MvNormal distributions in the Distributions package have a large construction overhead because the underlaying PDMats package performs a full Cholesky decomposition of the covariance matrix. In theory, I think this can be efficient when performing repeated operations on the distribution. An alternative package is GaussianDistributions, which does not have a noticeable construction overhead.
Below I’ve compared their performance for a joint construction and matrix multiplication operation on a “moderately sized” dense array. The multiplication should be faster due to the use of the Cholesky decomposition instead of the full aray, but is not.
Due to the Cholesky decomposition, MvNormal is still significantly slower and becomes more so for smaller arrays. It also uses more memory.
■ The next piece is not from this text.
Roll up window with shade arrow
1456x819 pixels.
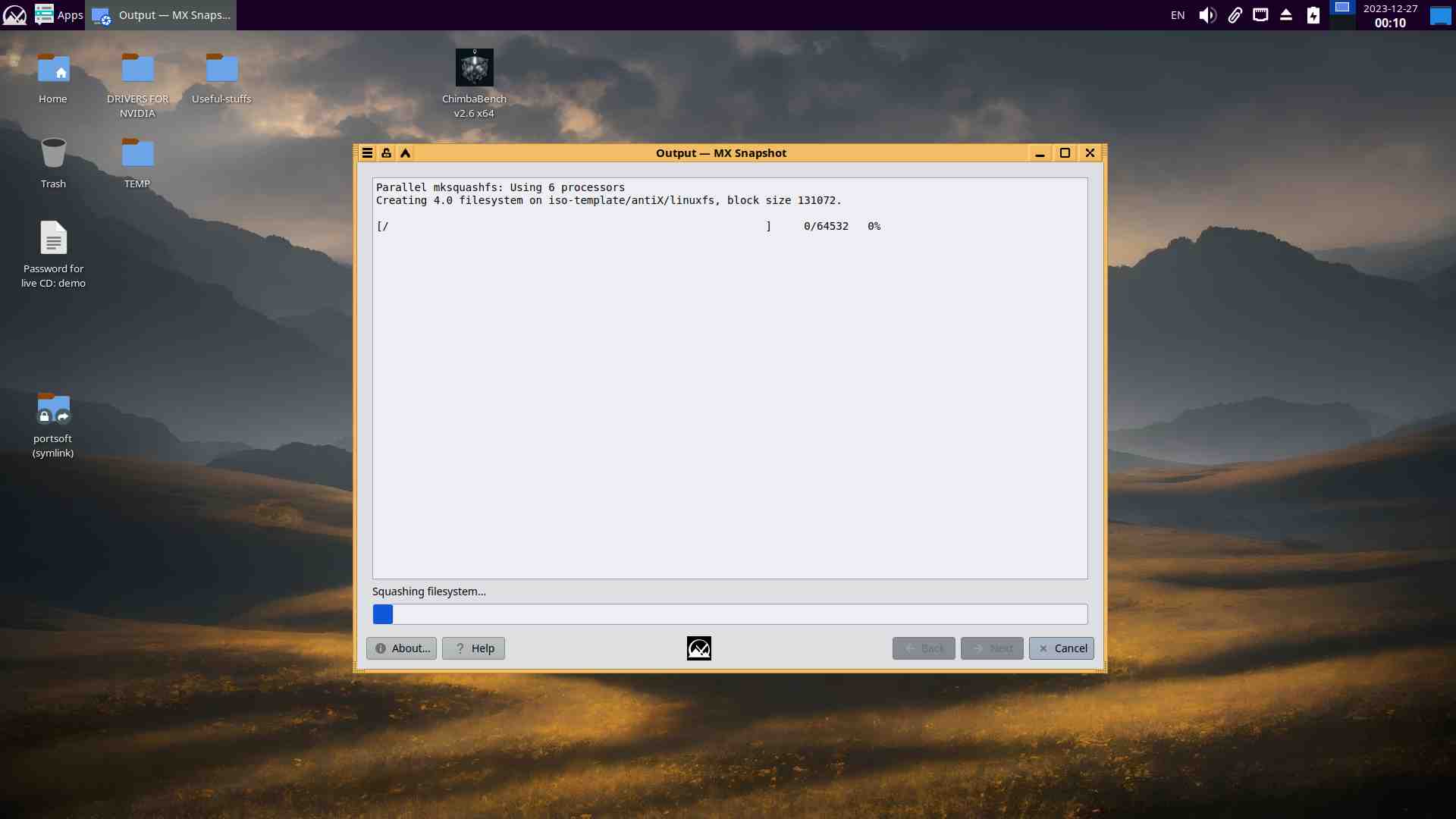pos(406,152)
Even for arrays as large as 1024 x 1024, Gaussian is still faster.
Distributions has a lot of features that I would like to take advantage of, but it looks like the use of PDMats might be holding back performance.
Any advice on how to avoid this overhead with MvNormal distributions? Does anyone see a large speedup for their application?
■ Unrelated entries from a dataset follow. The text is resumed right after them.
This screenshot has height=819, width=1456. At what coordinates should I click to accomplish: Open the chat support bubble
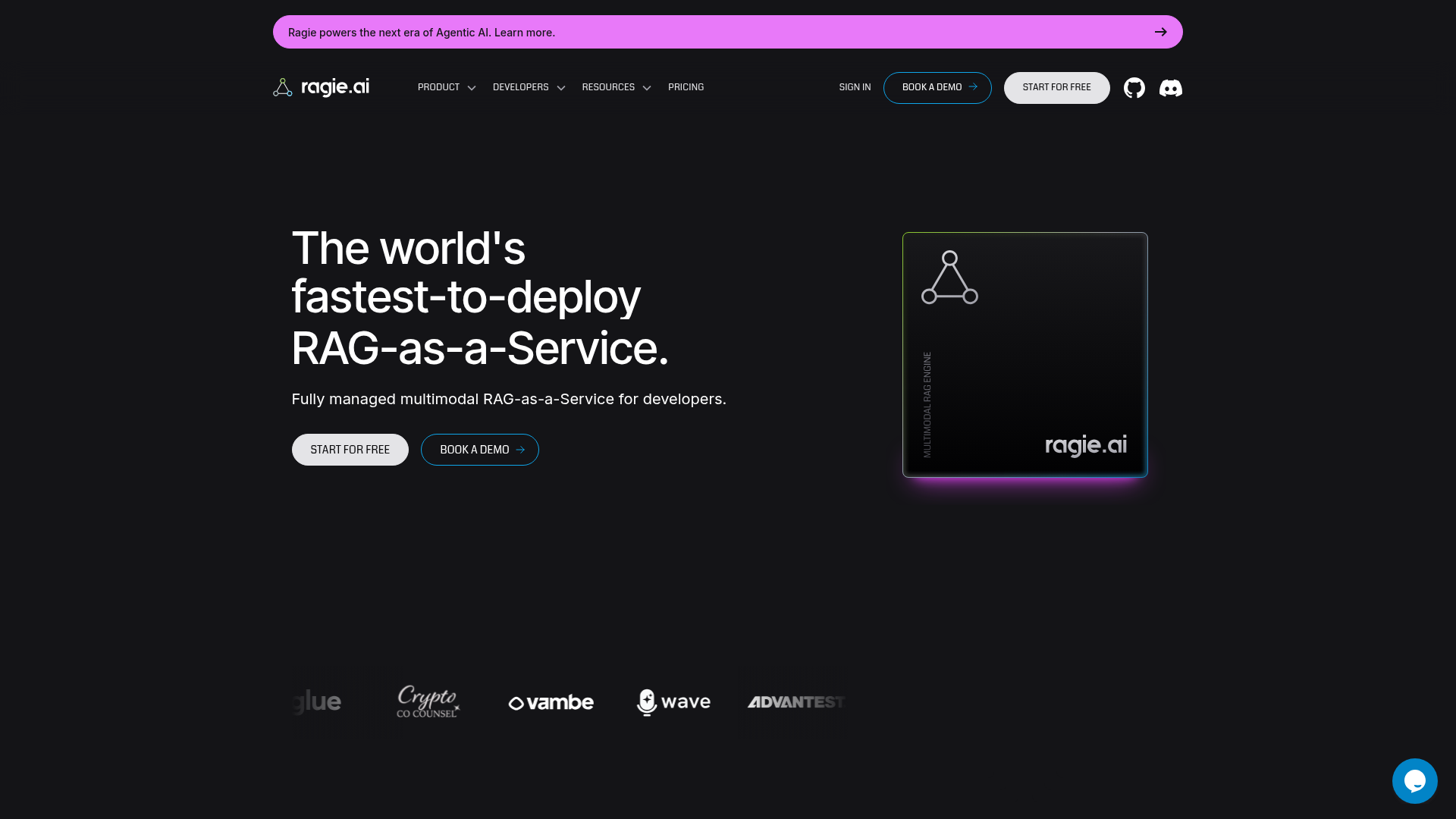pos(1414,780)
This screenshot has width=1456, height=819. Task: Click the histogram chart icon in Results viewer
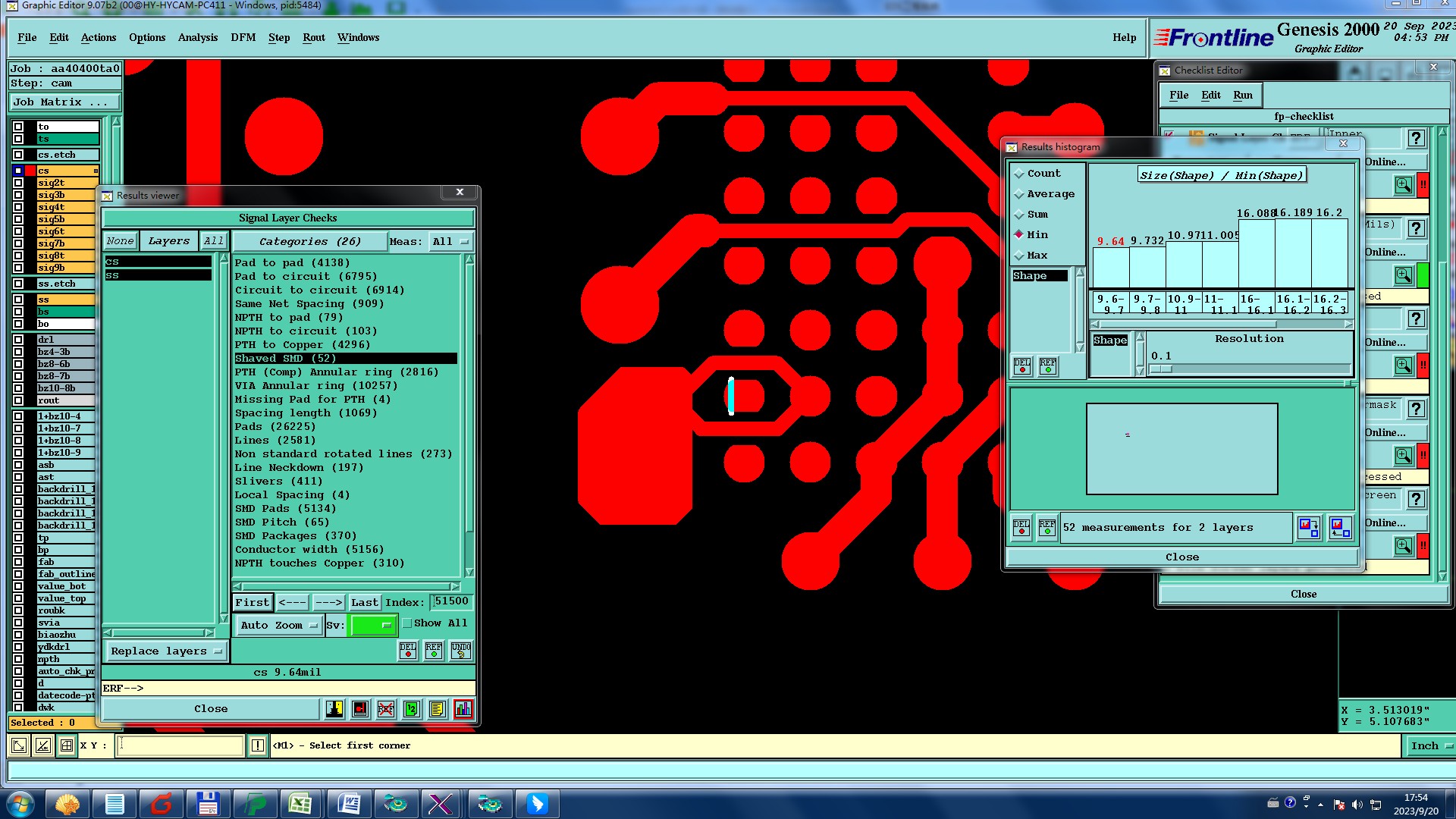[463, 709]
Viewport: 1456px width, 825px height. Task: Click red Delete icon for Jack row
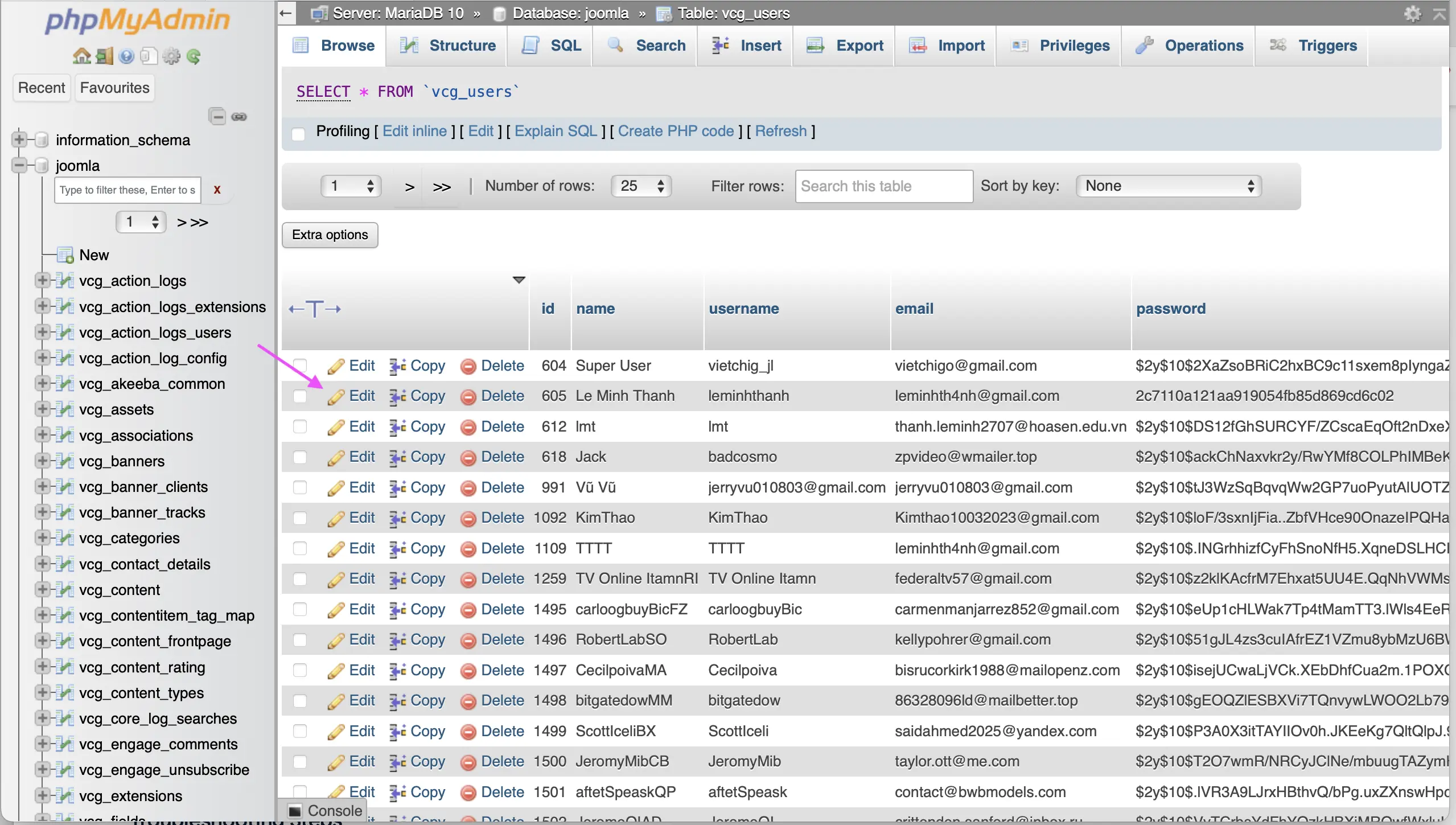[468, 457]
using Distributions, GaussianDistributions, BenchmarkTools
# create valid multi-Gaussian
N = 256
mean = rand(N)
tmp = rand(N, N)
cov = tmp * tmp'
# create arbitrary transformation
A = rand(N, N)
G1 = MvNormal(mean, cov)
G2 = Gaussian(mean, cov)
# compare two tools
# = 1.5ms for me (0.5ms for construction, 1.0ms for multiplication)
@benchmark G1 = MvNormal(mean, cov)
@benchmark A * G1
# = 0.5ms for me (0.0ms for construction, 0.5ms for multiplication)
@benchmark G2 = Gaussian(mean, cov)
@benchmark A * G2
I am not sure why construction is a relevant benchmark. Presumably you want to do something with the distribution (evaluate pdfs, generate random draws), for pretty much everything you will need a factorized covariance matrix.
Using \Sigma is fine for theory, but for actual calculations you should go out of your way to avoid constructing it. I think that the constructor should go further and actually require a factor A (AA' = \Sigma) for multivariate normals (with Cholesky being a special case, but there is no harm in being generic). This would be consistent with requiring the standard deviation for
Normal. The form with \Sigma should be deprecated and banished to dark oblivion.
All the points you make are good ones and your suggestion of removing Σ makes sense to me. Construction is sometimes a valid metric if your applications involves the creation and simple operation on many distributions. But in general, point taken. I’ve changed my example above to explicitly show that the math is slower, not just construction, with MvNormal.
Linear operations on normal distributions are extremely common in many fields. Does anyone have any insight why the factored tri-product used by PDMats below is slower than when taken on Σ directly?
# from Distributions.jl
*(B::AbstractMatrix, d::MvNormal) = MvNormal(B * d.μ, X_A_Xt(d.Σ, B))
# from PDMats.jl
function X_A_Xt(a::PDMat, x::StridedMatrix)
cf = a.chol.U
z = rmul!(copy(x), transpose(cf))
return z * transpose(z)
With https://github.com/mschauer/GaussianDistributions.jl what we use for Gaussian uncertainty propagation (it also defines some linear operators for Gaussians) you are free to construct a Gaussian with Cholesky factor or covariance matrix, maybe that helps.
Regarding cost, the PDMat code has to factorize again, because
z is typically not triangular.
I guess this shows why construction time could be an important metric - every time an operation such as addition, multiplication, etc is performed on an MvNormal distribution, a new distribution is created with the overhead of factorization.
My application has state space aspects that require efficient affine transformations, like GaussianDistributions has, but also need features from Distributions such as sampling, mixture models, etc. Is there a clean way to use the performance and flexibility of GaussianDistributions within the larger framework of Distributions to get the desired tools?